Sens. Lamar Alexander (R-Tenn.) and Patty Murray (D-Wash.), leaders of the Senate Education Committee, unveiled Tuesday a compromise that offers the best chance for a long-overdue rewrite of the law. No Child Left Behind, a landmark achievement of former president George W. Bush and Democrats including the late senator Edward M. Kennedy (D-Mass.), opened an era in which schools could no longer hide their failure to teach minority or economically disadvantaged students. But the law had problems: unrealistic goals, onerous punishments and overly prescriptive remedies. Congress has been fighting about how to update the law since its reauthorization came due in 2007, so Mr. Alexander and Ms. Murray deserve much credit for working across the aisle.

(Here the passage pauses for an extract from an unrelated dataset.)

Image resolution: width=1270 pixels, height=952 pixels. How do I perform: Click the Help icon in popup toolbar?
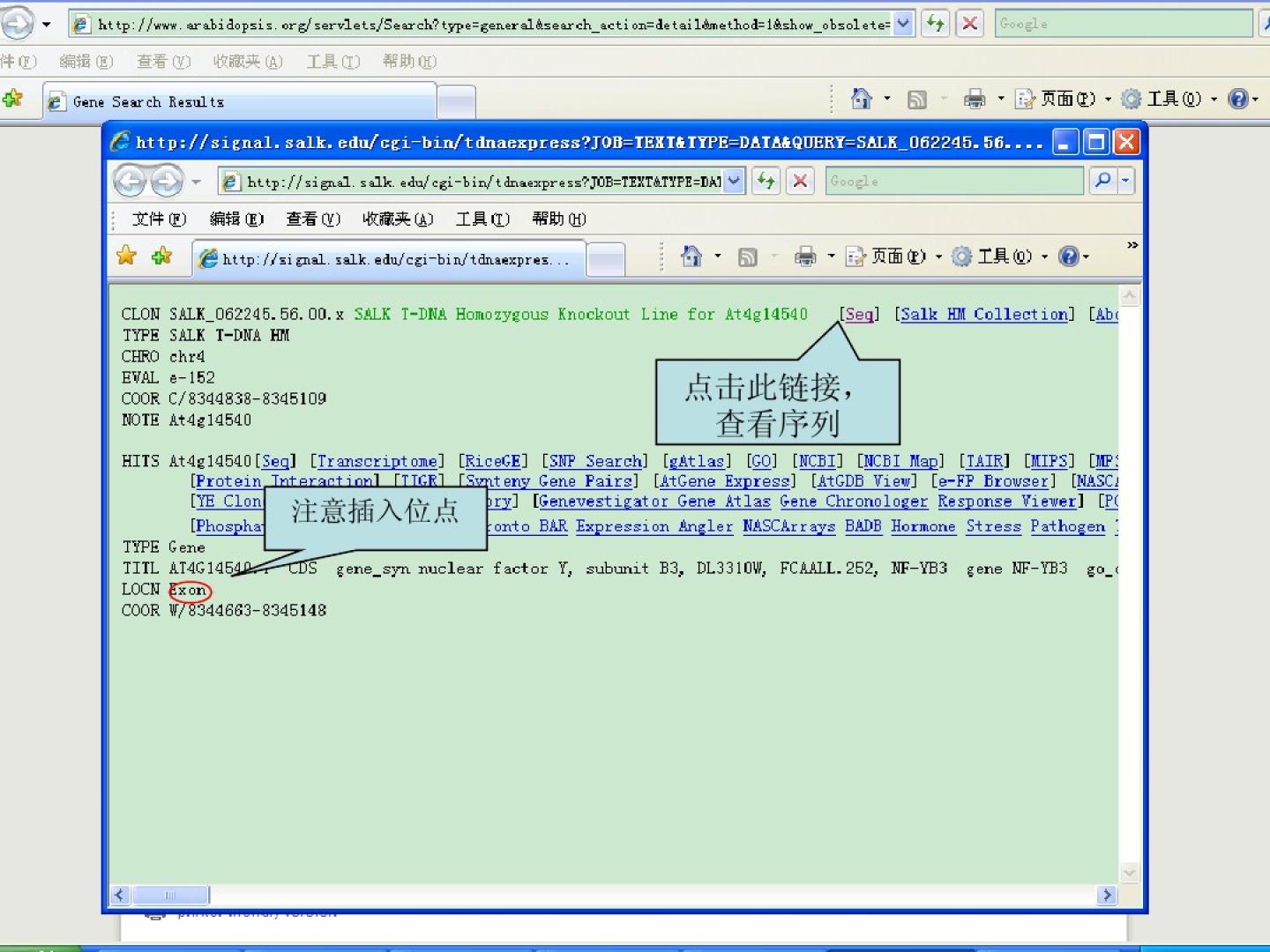coord(1068,257)
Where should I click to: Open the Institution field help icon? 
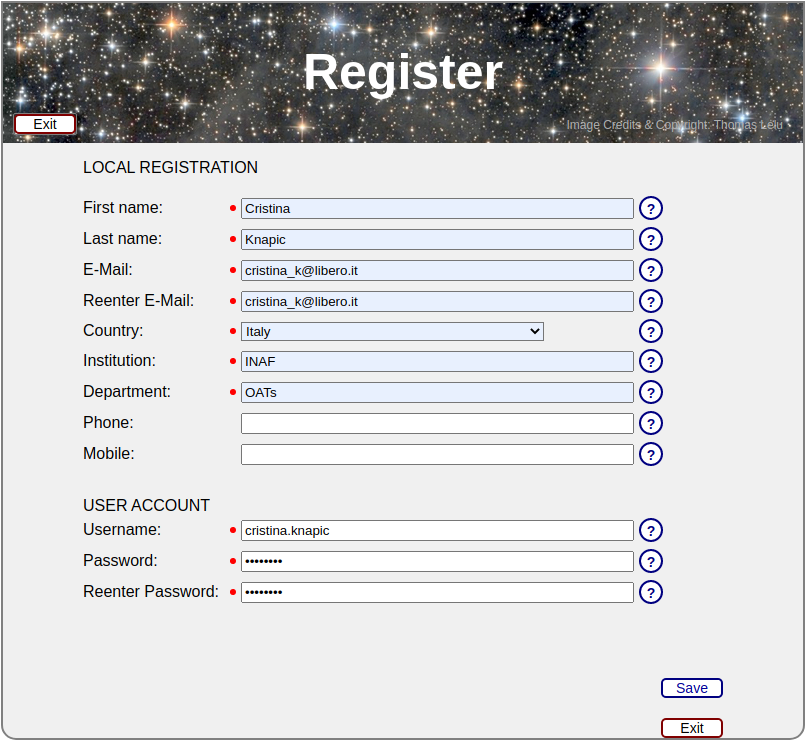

And there’s much to like in their bill. It insists that states set academic improvement goals for all students — including those of color, English-language learners and those with disabilities — and that progress for students be included in how schools are rated. It continues to target federal dollars to schools serving the highest concentrations of low-income students. Every student in third through eighth grades would still take math and reading tests. The public reporting of data, which has powerfully illuminated achievement gaps, would be strengthened with new transparency about school spending and disciplinary practices.
But the bill goes too far in rolling back the federal role in setting standards and consequences. States should have more flexibility, but there has to be some insistence on rigor in academic standards, how (or even whether) teachers are evaluated and measurements to gauge school performance. The bill sets no expectations for states to intervene with schools that consistently have poor results.
No doubt some states don’t need prods from Washington, but others have catered more to education bureaucracies or teachers unions than to students. The federal government does not have to prescribe the medicine, but it should not allow failing schools to go untreated.